『ああ、吞まれましたね?』
没入できればできるほど楽しいです。
「多分よく分からないと思いますけど、いいですか?」
これは、俺がまだ記者だった頃の話。先輩のツテで、1人の小説家さんと飲んだことがある。かなり酒が進んだ頃、彼女が小説家を志したきっかけに話題が移った。
「わらびちゃんという小学校からの友人がいてね、あだ名はわーちゃん。よく遊んでいましたし、中学以降も遊ぶ頻度は減ったけど、定期的に会っていました。」
「仲が良かったんですね。」
「ええ。それでね、わーちゃん1つ特徴的なことがあって。『ママの料理だけは好きなの』って口癖のように言ってました。」
「お母さんの料理日本一!いや、世界一!ってことですかね?」
「でね、ふと気付くタイミングがあったんです。わーちゃん、別に自慢げにする感じではなかったなって。なんというか、ただ感想を言ってるだけみたいな。人に自慢したいなら、家に友だちを呼ぶなりしますよね。でもそんなこともなかった。」
「…それ本当に美味しかったんですかね。」
「それはそうだったと思いますよ。お弁当はいつも彩り豊かで、ほっぺたが落ちそうなくらい美味しそうに食べていた姿、よく覚えてますから。」
「あ、それはごめんなさい。」
「だからね、よかった、誰も気付けなくて当然だったんだと思いました。ママの料理だけは好きなのっていうのは、ママの料理が何よりも美味しくて好きっていう意味だけではなかったって。」
「『ママの好きなところは料理だけ』。そういう意味もあったんだと思います。そうじゃなかったら、母親を40回も刺せることないんじゃないですかね。」
俺はそこで初めて、話始めから引っかかっていたものの正体に気が付いた。先生の友人、「わらび」。もう20年も前になるか、母親をメッタ刺しにした娘の名だ。「刺した回数はママの年齢と同じです。ママに誕生日ケーキ、用意できなかったから…」。

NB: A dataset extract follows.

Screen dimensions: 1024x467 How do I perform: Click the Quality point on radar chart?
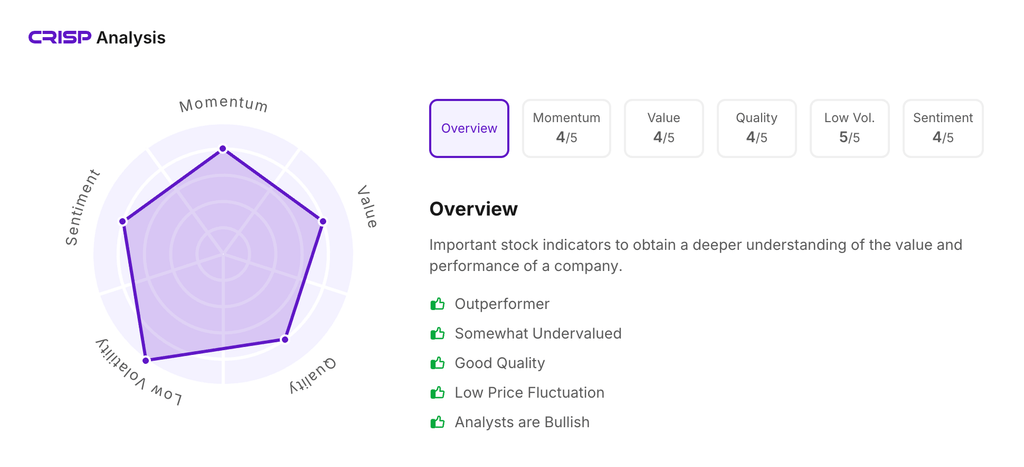285,340
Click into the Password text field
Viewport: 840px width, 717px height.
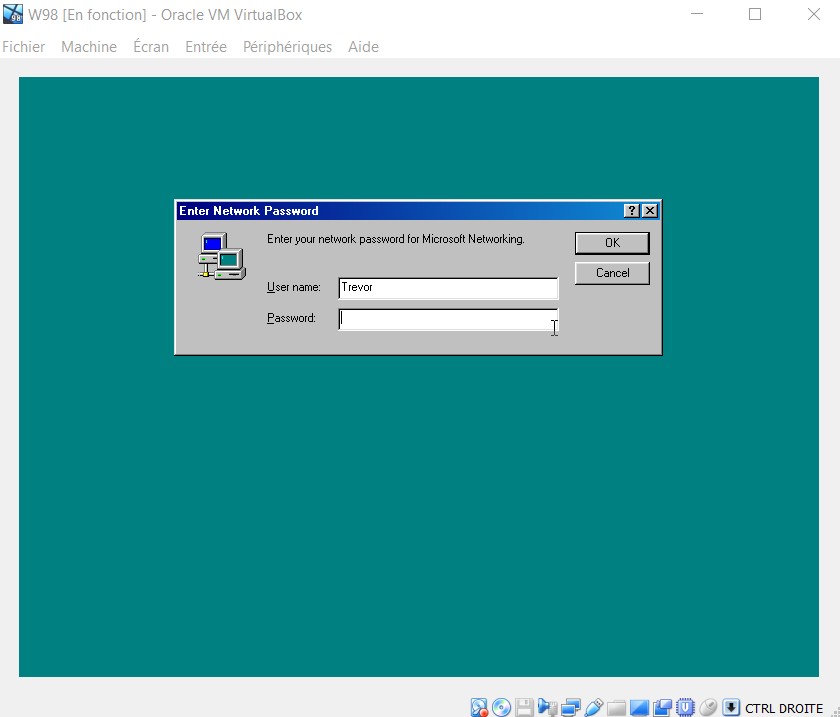[447, 319]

事情聴取で放たれたこの薄気味悪い言葉はあまりにも有名だ。わらびという名前の珍しさもあり、簡単に思い出せた。
「あの、」
「可哀想なことをしました。私はニュースで初めて、彼女のことをまともじゃないって思ったけど、別にわーちゃんは昔から変わってなかったのかもしれません。私が勝手に『普通』と思ってただけであって。だからこの話、信じられないくらい面白くありませんか?」
俺は耳を疑った。この話のどこが面白いって?
「他人の言葉ってよく分からないですよね。同じ言語を使っているのに、相手のニュアンスが自分とは全く違うことがある。だから、あの言葉はSOSだったのかもしれないし、もしかしたらずーっと、ずーっと、『犯行声明』を出し続けていたのかも。」
冷や汗が止まらない。酒やつまみも胃から全部戻ってきそうだった。だが、話はまもなく終わった。
「ただの口癖、ただの言葉に完全に呑まれてしまいました。でもまぁ、この話に怯えるのではなく、自分も人を吞んでみたいって小説家になった私だって、十分狂っているのかもしれませんね。」
先生の本はずっと好きで、いつも新作が出てはすぐに買っていた。でも何作ヒットしても、一番好きだったのは彼女のデビュー作だった。けれどあの日家に帰ってから、その題名をまた目にした時、俺はもう二度と彼女の言葉を読める気がしなかった。
「あ、そうだ。俺は今、この人が小説家になったきっかけを聞いていたんだった。言葉の扱いは上手いはずなのに、いつの間にか何の話をしていたのか忘れてしまっていた。」